> [To do] Only certain lines below are wanted: those starting at the line containing "Instruction: Click the black" and ending at the line containing "Given: Open the", both included, each retyped exactly.

> [Data section]
- Opening Delimiter -

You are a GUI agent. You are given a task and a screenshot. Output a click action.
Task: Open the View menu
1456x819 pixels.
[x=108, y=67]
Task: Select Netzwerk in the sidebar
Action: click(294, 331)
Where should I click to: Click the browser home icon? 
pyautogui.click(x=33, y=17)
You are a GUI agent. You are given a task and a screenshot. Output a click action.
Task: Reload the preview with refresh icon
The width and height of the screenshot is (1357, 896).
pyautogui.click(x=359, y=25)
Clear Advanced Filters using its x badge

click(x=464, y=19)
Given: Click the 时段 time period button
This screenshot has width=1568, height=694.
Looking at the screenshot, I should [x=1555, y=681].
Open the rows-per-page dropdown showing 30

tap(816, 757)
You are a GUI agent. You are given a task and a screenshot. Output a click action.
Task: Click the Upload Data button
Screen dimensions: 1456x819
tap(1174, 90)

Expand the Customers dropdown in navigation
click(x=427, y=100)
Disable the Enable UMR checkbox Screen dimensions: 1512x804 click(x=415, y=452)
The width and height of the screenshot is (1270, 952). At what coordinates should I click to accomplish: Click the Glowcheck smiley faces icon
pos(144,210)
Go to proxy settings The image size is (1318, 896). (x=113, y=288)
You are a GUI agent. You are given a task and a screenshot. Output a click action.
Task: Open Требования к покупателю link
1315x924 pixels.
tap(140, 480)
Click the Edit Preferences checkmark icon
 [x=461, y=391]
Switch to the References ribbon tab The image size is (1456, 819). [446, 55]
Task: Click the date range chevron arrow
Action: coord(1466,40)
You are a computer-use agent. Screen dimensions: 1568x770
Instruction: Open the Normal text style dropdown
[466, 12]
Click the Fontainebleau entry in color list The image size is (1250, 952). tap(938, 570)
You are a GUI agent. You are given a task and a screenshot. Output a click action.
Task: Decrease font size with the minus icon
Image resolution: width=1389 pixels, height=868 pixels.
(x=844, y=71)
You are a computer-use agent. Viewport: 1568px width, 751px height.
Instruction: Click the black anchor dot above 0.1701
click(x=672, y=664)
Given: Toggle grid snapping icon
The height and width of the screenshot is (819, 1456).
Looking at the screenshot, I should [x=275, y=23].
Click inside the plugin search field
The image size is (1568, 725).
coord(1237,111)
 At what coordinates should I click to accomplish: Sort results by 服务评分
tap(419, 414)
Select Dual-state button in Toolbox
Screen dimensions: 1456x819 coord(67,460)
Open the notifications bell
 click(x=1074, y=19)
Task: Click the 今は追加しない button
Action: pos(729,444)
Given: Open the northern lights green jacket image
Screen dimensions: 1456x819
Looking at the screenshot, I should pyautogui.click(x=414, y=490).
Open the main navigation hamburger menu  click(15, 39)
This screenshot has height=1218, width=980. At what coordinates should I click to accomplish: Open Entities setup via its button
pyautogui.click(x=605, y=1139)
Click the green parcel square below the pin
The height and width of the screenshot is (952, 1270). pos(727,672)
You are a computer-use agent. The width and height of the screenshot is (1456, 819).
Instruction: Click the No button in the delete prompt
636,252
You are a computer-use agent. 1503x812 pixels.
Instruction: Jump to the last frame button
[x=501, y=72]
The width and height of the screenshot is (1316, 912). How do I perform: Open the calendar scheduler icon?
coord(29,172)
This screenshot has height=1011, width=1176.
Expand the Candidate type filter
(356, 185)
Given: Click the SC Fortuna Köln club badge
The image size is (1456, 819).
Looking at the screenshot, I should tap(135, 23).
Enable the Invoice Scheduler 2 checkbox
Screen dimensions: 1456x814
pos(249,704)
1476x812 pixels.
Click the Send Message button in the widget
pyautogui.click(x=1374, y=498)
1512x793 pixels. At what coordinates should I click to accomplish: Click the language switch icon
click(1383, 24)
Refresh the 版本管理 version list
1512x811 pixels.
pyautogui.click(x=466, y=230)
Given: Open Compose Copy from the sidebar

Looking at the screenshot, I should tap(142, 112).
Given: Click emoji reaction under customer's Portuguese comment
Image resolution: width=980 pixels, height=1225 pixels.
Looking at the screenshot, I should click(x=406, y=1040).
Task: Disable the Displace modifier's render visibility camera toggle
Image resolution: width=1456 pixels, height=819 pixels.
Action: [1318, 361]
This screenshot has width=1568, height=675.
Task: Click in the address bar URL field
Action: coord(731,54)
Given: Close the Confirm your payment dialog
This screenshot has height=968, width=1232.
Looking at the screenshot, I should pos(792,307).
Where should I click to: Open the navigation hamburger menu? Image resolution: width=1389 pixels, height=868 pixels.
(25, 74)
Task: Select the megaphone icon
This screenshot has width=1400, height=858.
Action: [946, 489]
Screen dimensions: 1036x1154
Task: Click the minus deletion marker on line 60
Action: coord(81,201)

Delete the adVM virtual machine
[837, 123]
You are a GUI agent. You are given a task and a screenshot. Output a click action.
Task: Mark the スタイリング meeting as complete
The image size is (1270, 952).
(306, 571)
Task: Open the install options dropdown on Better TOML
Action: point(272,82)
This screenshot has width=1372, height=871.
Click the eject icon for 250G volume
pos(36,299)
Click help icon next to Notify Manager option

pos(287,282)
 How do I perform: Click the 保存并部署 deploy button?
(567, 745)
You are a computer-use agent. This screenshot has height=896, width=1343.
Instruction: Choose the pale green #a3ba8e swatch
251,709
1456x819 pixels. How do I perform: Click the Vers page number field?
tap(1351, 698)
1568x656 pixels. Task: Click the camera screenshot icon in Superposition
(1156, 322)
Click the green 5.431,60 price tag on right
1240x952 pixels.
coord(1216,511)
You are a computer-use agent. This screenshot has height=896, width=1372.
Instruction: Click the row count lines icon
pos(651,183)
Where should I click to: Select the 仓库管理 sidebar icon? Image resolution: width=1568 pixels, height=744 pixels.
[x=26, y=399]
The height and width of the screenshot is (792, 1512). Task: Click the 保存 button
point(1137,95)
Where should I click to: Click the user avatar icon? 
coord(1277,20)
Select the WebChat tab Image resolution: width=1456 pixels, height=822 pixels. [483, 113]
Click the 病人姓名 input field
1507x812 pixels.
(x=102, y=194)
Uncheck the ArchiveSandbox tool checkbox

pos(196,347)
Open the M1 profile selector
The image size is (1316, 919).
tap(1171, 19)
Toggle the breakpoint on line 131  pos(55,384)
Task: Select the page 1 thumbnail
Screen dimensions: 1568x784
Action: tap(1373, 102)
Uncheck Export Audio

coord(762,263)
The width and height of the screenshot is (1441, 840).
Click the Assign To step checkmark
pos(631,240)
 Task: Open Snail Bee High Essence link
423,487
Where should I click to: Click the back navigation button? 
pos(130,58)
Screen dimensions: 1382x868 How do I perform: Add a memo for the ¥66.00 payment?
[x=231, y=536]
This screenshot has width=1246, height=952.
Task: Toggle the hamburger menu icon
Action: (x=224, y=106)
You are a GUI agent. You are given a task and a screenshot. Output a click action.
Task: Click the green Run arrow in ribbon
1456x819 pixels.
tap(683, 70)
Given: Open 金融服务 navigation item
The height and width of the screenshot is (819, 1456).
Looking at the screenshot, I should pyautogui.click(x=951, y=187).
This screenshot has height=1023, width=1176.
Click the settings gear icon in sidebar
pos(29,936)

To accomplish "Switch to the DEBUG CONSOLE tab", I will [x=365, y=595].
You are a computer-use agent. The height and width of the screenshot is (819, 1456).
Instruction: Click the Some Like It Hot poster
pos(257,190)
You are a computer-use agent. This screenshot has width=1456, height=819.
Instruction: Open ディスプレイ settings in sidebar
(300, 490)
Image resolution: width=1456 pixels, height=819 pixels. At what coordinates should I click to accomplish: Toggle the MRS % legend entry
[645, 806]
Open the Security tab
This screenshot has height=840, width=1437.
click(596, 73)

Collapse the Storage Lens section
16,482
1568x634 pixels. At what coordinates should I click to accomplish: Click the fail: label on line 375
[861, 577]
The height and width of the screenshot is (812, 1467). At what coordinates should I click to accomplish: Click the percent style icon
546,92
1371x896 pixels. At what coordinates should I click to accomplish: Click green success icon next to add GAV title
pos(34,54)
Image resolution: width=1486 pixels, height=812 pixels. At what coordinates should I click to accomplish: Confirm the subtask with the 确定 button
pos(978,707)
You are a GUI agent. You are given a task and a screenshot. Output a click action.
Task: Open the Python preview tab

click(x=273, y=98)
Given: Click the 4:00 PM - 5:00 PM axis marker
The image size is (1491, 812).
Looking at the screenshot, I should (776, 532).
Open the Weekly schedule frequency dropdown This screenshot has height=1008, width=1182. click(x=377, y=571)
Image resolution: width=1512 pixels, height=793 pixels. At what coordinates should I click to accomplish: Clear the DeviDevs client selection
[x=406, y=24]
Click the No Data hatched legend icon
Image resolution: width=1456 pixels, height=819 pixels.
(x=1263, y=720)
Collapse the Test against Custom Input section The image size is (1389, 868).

- Closing Delimiter -

> [Answer space]
Instruction: Click the black anchor dot above 0.1701
click(x=672, y=664)
Given: Toggle grid snapping icon
The height and width of the screenshot is (819, 1456).
Looking at the screenshot, I should [x=275, y=23].
Click inside the plugin search field
The image size is (1568, 725).
coord(1237,111)
 At what coordinates should I click to accomplish: Sort results by 服务评分
tap(419, 414)
Select Dual-state button in Toolbox
Screen dimensions: 1456x819 coord(67,460)
Open the notifications bell
 click(x=1074, y=19)
Task: Click the 今は追加しない button
Action: pos(729,444)
Given: Open the northern lights green jacket image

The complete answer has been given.